→ OBJECTIVE
Render the listing below as a two-column Markdown table headed No. and Line, beginning at its first line and stopping after the line that contains "Action: 632,364". Put one line per row, numbered in order, and leave out blank lines.

→ SUPPLIED DATA
------

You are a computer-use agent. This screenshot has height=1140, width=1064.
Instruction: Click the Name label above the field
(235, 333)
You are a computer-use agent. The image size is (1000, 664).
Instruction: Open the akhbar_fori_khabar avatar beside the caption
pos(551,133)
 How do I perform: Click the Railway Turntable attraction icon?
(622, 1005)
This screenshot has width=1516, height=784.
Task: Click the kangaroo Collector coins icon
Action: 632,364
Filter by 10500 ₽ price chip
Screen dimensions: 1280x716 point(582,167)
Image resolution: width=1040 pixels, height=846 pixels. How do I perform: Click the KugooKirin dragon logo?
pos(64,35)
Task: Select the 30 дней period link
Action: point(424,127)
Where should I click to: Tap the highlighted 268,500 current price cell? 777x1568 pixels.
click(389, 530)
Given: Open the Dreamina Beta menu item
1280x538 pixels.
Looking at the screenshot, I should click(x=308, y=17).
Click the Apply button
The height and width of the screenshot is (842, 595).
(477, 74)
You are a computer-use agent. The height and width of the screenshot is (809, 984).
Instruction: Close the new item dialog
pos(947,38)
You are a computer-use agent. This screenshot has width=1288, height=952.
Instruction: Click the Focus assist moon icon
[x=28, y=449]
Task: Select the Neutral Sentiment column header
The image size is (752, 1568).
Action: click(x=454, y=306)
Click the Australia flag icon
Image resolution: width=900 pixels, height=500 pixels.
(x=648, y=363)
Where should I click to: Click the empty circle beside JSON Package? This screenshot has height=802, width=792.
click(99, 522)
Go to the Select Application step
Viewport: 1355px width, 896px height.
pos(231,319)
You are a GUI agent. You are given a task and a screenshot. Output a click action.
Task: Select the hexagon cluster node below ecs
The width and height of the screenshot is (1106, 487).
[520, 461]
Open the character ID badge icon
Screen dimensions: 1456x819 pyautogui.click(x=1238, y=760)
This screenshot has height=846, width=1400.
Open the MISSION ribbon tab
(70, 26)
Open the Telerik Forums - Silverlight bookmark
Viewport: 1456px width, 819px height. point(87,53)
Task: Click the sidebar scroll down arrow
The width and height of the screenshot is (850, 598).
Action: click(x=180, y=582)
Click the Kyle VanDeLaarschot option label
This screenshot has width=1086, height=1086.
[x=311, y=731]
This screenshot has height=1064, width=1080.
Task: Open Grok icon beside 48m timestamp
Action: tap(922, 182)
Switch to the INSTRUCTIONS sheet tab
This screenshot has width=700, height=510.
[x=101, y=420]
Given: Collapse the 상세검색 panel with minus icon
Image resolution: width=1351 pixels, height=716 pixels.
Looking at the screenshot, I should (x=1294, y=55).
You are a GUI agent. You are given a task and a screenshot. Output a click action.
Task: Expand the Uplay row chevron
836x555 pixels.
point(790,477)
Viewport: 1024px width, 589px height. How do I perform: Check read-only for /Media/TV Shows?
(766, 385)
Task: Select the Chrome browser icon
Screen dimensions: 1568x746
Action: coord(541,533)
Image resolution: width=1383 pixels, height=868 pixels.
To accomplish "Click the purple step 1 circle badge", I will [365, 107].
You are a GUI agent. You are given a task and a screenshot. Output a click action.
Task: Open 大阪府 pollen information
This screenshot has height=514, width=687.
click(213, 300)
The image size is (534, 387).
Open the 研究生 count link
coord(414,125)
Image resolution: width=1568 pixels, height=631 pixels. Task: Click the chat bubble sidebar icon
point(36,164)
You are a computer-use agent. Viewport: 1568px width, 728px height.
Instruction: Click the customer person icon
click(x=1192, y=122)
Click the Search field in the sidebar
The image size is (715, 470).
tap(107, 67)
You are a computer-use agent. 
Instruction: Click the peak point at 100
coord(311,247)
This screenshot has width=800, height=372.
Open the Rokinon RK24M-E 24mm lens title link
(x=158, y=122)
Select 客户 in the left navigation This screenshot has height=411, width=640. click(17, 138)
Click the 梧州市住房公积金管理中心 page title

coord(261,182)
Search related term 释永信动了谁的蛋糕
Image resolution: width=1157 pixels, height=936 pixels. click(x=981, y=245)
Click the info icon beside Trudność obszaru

------

→ OUTPUT FOR THIS EXERCISE
| No. | Line |
|---|---|
| 1 | You are a computer-use agent. This screenshot has height=1140, width=1064. |
| 2 | Instruction: Click the Name label above the field |
| 3 | (235, 333) |
| 4 | You are a computer-use agent. The image size is (1000, 664). |
| 5 | Instruction: Open the akhbar_fori_khabar avatar beside the caption |
| 6 | pos(551,133) |
| 7 |  How do I perform: Click the Railway Turntable attraction icon? |
| 8 | (622, 1005) |
| 9 | This screenshot has width=1516, height=784. |
| 10 | Task: Click the kangaroo Collector coins icon |
| 11 | Action: 632,364 |